Estradiol and/or its esters are widely available in countries throughout the world in a variety of formulations.

United States

As of November 2016, estradiol is available in the United States in the following forms:

  • Oral tablets (Femtrace (as estradiol acetate), Gynodiol, Innofem, generics)
  • Transdermal patches (Alora, Climara, Esclim, Estraderm, Fempatch, Menostar, Minivelle, Vivelle, Vivelle-Dot, generics)
  • Topical gels (Divigel, Elestrin, Estrogel), sprays (Evamist), and emulsions (Estrasorb)
  • Vaginal tablets (Vagifem, generics), creams (Estrace), and rings (Estrace, Femring (as estradiol acetate))
  • Oil solution for intramuscular injection (Delestrogen (as estradiol valerate), Depo-Estradiol (as estradiol cypionate))

Oral estradiol valerate (Progynova) and other esters of estradiol that are used intramuscularly like estradiol benzoate, estradiol enanthate, and estradiol undecylate all are not marketed in the U.S. Polyestradiol phosphate (Estradurin) was marketed in the U.S. previously but is no longer available.
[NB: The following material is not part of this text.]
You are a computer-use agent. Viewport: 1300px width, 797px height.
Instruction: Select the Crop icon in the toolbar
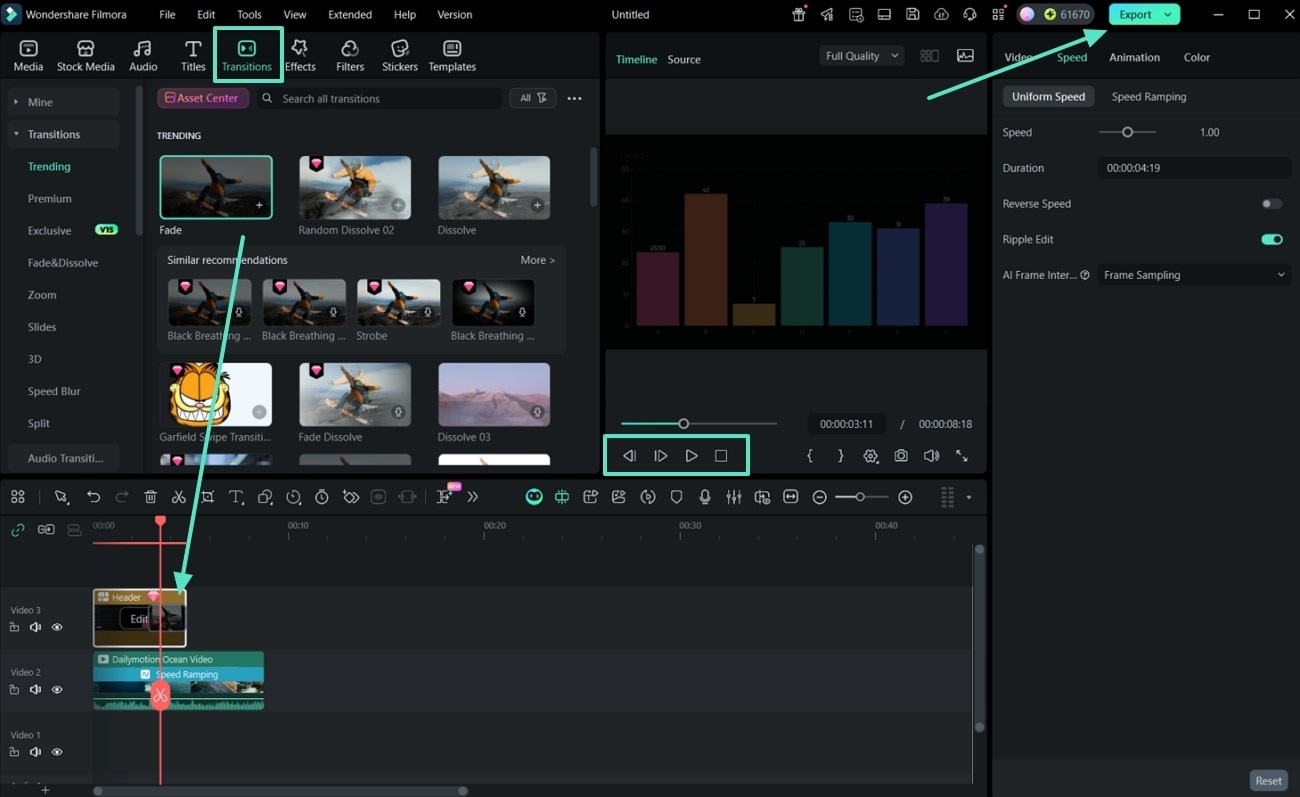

Estradiol is also available in the U.S. in combination with progestogens for the treatment of menopausal symptoms:

  • Oral tablets with drospirenone (Angeliq) and norethisterone acetate (Activella, Amabelz)
  • Transdermal patches with levonorgestrel (Climara Pro) and norethisterone acetate (Combipatch)

And for use as a combined hormonal contraceptive:

  • Oral tablets as estradiol valerate with dienogest (Natazia)

Estradiol was also previously available in oral tablet form in combination with norgestimate (Prefest), but this product is no longer available. A combination formulation of estradiol and progesterone micronized in oil-filled oral capsules (TX-001HR) is currently under development in the U.S. for the treatment of menopausal symptoms and endometrial hyperplasia but has yet to be approved or marketed. Estradiol was formerly available as estradiol cypionate in combination with medroxyprogesterone acetate as a once-monthly intramuscular combined injectable contraceptive (Lunelle), but this product was discontinued. A combination of estradiol cypionate and testosterone cypionate (Depo-Testadiol) and a combination of estradiol valerate and testosterone enanthate (Ditate-DS) were previously marketed in the U.S. but have been discontinued as well.

Estradiol and estradiol esters are also available in custom preparations from compounding pharmacies in the U.S. This includes subcutaneous pellet implants. In addition, topical creams that contain estradiol are generally regulated as cosmetics rather than as drugs in the U.S. and hence are also sold over-the-counter and may be purchased without a prescription on the Internet.